> **Source extract**
Dermatologists are doctors of the skin, which is the largest organ of the human body. They treat common skin ailments such as sunburns, acne, and rashes. They also treat serious skin conditions, such as skin cancer. All in all, dermatologists treat more than 3,000 diseases. About two dozen skin ailments make up about 80 percent of the cases seen nationwide. There are different subspecialties within the field of dermatology. These subspecialties include cosmetic dermatology, dermatopathology, immunodermatology, pediatric dermatology, and teledermatology. Dermatologists usually work in a private practice office. They may be employed by the office or own the office if they have years of experience. They typically work 9 to 5 and don’t work weekends or holidays, although they may work evenings when they have a heavy patient load.
According to the National Bureau of Labor Statistics, the demand for physicians and surgeons, which includes dermatologists, is set to rise 15 percent through 2026.
Dermatologist Duties and Responsibilities
From our analysis of job postings, here are some of the core responsibilities of dermatologists:
The primary responsibility of dermatologists is to evaluate the skin conditions of their patients. This requires a methodical attention to detail and an extensive knowledge of both common and rare skin diseases. Dermatologists usually dictate their analysis to a digital recorder to analyze at a later time.

> **Listed entries**
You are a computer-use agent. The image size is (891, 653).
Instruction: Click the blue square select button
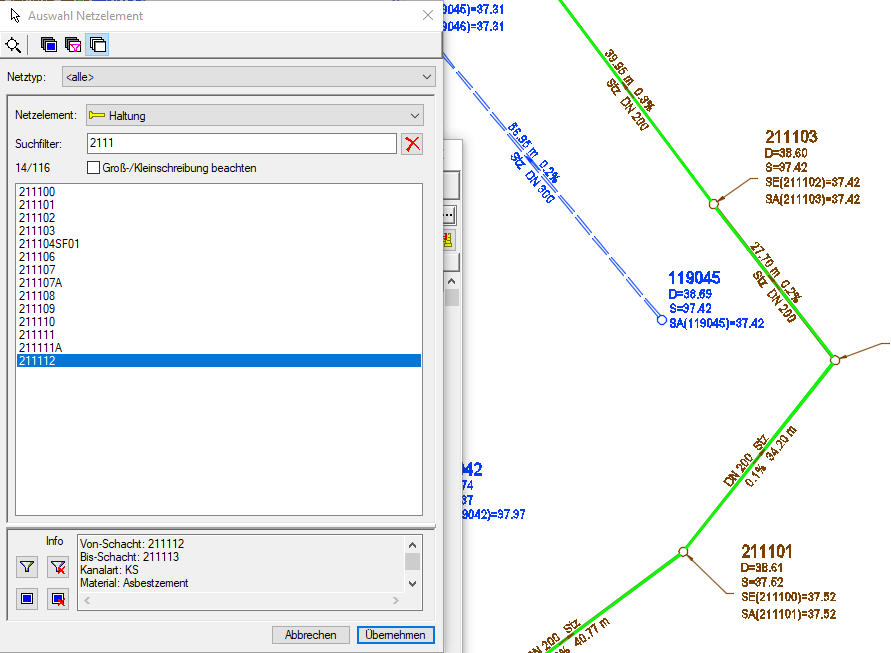tap(27, 599)
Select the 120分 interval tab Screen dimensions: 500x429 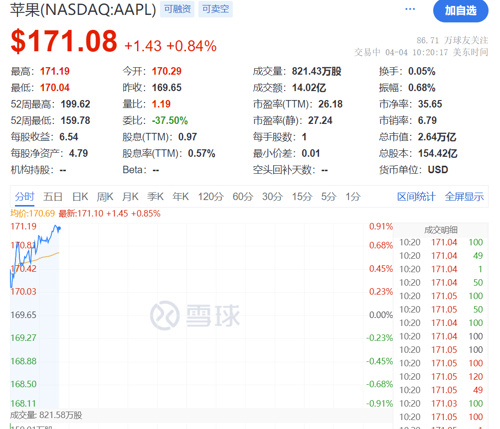pyautogui.click(x=211, y=197)
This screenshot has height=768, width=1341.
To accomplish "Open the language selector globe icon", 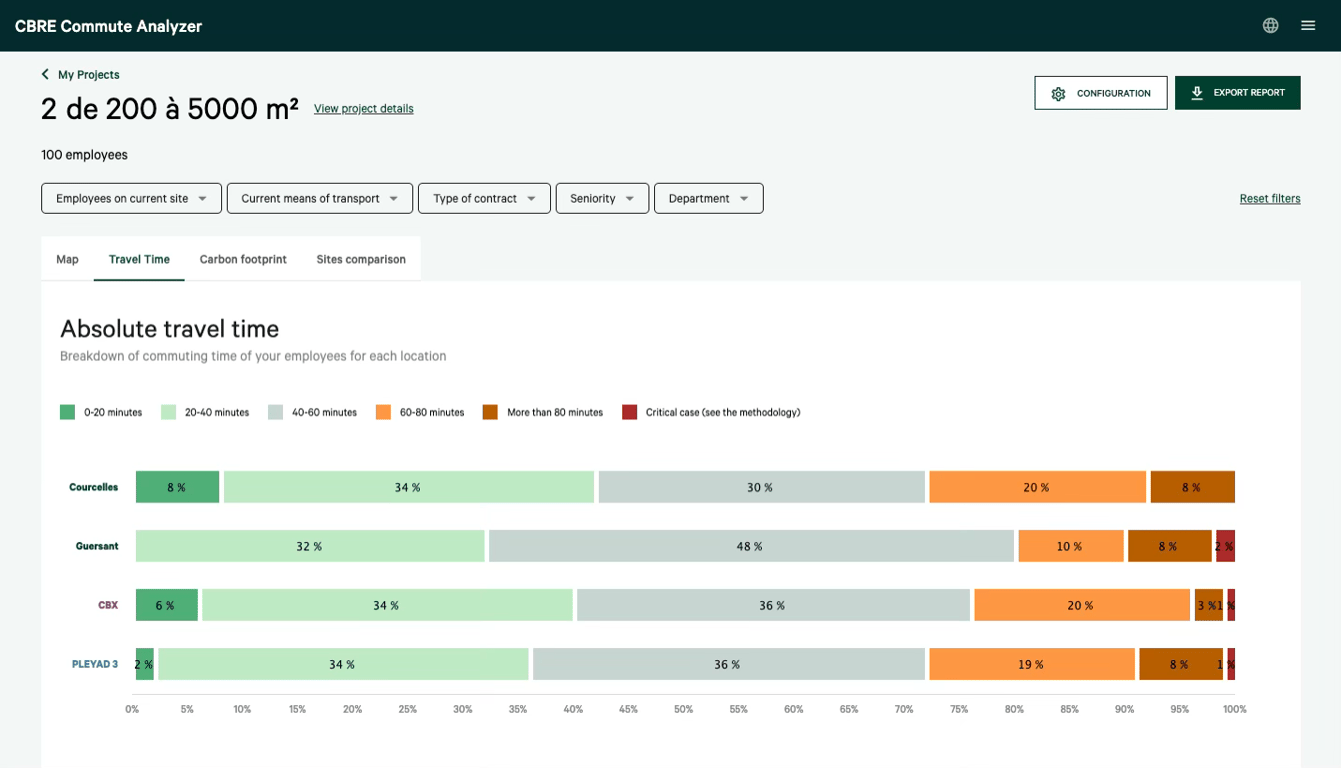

> **Prompt 1**
Summarize the dermatologist passage in two sentences.
> **Prompt 2**
For each statement below, state whether the dermatologist passage agrees with it, and quote the words of the passage that decide it.
(a) Dermatologists treat more than 3,000 diseases.
(b) Dermatologists typically work weekends.
(c) Demand for physicians and surgeons is set to rise 25 percent through 2026.
> **Prompt 3**
Repeat everything in the dermatologist passage from "According to the" down to "percent through 2026.".

> **Final answer 1**
Dermatologists are doctors of the skin who treat more than 3,000 diseases, from common ailments such as acne and rashes to serious conditions such as skin cancer, and their field includes subspecialties such as cosmetic and pediatric dermatology. They usually work 9 to 5 in private practice offices, demand for physicians and surgeons including them is set to rise 15 percent through 2026, and their primary responsibility is evaluating their patients' skin conditions.

> **Final answer 2**
(a) Yes: "All in all, dermatologists treat more than 3,000 diseases."
(b) No: "They typically work 9 to 5 and don’t work weekends or holidays"
(c) No: "is set to rise 15 percent through 2026."

> **Final answer 3**
According to the National Bureau of Labor Statistics, the demand for physicians and surgeons, which includes dermatologists, is set to rise 15 percent through 2026.